Can somebody explain what is happening here?
Thank you

Your post is lacking details, but here's my guess.

In the failing example, you call Args::parse() once outside the closure, and consume it post-parse by moving it into the closure. Then you move the field out within the closure, so the closure can only be a FnOnce. The args variable isn't complete after the move. There is only ever one args: Args created, outside of the closure.

In the succeeding example, you call Args::parse() every time the closure is called. There's a brand new args: Args created every time you call the closure.

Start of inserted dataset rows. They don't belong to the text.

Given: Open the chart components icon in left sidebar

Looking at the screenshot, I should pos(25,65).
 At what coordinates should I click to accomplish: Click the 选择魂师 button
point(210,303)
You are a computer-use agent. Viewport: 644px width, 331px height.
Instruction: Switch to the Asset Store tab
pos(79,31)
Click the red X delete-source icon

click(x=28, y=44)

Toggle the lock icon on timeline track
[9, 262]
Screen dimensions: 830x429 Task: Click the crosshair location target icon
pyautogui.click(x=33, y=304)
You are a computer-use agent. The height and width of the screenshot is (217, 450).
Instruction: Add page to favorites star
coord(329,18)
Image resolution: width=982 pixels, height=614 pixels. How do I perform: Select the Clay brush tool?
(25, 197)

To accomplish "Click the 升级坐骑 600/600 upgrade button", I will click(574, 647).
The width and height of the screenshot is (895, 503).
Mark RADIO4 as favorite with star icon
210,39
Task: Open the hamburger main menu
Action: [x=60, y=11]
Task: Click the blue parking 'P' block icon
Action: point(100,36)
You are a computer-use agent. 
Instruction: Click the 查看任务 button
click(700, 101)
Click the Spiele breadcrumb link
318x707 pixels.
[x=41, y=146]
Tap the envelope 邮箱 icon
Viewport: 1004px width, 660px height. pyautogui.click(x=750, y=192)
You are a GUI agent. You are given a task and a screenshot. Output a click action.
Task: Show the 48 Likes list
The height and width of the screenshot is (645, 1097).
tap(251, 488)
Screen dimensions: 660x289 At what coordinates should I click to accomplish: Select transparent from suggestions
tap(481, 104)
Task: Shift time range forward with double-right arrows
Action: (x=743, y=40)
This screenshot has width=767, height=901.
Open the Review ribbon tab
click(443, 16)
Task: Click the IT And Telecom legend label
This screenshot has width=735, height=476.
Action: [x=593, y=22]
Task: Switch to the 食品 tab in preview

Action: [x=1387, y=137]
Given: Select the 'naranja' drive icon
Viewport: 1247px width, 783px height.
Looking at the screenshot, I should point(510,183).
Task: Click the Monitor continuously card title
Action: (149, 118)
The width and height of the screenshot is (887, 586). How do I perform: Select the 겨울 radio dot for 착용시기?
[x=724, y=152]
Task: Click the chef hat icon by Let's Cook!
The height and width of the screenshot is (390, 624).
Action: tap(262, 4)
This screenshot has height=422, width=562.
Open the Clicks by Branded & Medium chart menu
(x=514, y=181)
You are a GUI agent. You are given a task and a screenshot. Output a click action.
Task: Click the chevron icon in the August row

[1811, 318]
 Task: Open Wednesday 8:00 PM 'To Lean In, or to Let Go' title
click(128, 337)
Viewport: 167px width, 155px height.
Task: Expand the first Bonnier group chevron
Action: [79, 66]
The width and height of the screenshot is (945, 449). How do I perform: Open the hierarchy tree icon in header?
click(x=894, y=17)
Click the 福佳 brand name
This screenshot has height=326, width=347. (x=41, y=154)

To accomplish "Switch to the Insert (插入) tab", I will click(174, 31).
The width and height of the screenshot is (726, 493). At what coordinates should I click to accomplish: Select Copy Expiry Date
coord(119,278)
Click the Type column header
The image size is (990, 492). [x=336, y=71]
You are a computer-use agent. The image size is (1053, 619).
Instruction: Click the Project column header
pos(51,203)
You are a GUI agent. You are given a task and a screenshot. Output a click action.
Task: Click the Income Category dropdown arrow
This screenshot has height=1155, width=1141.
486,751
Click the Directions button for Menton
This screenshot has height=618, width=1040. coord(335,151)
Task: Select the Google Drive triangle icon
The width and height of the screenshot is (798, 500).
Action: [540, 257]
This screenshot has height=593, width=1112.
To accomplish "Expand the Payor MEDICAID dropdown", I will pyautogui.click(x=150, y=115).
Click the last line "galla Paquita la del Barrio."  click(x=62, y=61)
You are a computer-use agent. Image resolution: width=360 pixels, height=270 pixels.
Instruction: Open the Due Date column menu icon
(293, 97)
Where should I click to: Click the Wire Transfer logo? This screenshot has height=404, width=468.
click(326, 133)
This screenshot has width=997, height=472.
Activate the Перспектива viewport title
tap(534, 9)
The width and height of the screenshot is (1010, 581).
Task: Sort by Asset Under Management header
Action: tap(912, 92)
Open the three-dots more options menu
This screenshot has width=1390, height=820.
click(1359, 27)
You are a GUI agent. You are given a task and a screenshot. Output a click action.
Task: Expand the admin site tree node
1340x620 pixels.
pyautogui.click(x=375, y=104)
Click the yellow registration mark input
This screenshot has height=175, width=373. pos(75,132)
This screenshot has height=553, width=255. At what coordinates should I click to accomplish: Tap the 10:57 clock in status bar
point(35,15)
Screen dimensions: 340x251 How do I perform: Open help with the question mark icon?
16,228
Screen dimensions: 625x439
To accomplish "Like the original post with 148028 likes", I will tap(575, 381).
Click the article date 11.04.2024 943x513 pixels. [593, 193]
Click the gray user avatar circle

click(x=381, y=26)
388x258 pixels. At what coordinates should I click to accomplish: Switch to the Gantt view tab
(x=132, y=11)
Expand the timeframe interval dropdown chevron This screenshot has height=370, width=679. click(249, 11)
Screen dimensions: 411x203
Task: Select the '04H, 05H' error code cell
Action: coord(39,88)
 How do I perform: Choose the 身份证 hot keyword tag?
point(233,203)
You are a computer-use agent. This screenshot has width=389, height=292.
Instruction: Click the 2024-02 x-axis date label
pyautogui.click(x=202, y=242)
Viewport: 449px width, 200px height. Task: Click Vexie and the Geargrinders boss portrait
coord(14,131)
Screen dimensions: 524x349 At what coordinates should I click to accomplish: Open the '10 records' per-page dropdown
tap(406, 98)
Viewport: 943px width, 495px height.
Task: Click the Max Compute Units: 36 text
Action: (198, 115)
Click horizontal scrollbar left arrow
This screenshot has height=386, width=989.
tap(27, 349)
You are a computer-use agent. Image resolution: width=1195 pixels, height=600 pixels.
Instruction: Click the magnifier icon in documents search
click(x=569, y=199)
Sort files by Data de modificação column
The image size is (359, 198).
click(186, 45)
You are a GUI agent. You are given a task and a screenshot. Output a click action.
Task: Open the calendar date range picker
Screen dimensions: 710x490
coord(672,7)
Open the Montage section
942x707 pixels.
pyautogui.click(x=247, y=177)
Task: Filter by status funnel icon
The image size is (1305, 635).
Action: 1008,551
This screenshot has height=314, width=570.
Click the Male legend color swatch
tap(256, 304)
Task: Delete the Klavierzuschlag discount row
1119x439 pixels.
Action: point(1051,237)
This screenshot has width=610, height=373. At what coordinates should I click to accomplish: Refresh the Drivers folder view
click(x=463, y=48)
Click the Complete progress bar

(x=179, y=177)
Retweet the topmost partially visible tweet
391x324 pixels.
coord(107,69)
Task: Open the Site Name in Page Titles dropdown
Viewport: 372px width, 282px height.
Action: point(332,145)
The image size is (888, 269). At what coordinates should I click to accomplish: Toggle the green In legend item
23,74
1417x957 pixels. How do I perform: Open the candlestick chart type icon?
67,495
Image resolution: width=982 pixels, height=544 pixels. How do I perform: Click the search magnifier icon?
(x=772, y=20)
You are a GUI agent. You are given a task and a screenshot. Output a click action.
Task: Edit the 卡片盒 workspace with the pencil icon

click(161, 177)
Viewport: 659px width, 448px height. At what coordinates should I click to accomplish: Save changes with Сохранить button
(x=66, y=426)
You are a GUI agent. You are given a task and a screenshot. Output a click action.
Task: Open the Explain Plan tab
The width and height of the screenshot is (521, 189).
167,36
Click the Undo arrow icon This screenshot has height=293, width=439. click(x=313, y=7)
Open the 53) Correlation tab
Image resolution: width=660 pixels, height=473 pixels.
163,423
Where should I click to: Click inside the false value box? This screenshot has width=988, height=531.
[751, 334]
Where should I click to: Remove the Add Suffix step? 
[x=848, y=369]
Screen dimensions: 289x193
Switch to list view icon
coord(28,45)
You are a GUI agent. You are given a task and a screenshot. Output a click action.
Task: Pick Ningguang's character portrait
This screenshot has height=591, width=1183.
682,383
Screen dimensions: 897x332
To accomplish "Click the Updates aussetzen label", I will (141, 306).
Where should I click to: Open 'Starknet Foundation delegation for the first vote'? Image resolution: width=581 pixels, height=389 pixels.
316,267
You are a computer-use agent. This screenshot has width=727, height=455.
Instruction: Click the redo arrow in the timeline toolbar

By the end of the function call, the args variable isn't complete due to the move, but that's ok -- you'll just create a new one the next time the closure gets called. So this closure can still implement Fn.

The key is calling Args::parse once and moving the result into the closure, versus calling Args::parse every time the closure is called (producing a fresh result).

Make sense?

2 Likes

Alternative explanation in code form.

How can you tell if it's Fn or FnOnce just by looking at the closure?

An Fn has reference access to its captures, so unless they are Copy, it can't move out of them. Only FnOnce has by-value access (which is why it's FnOnce).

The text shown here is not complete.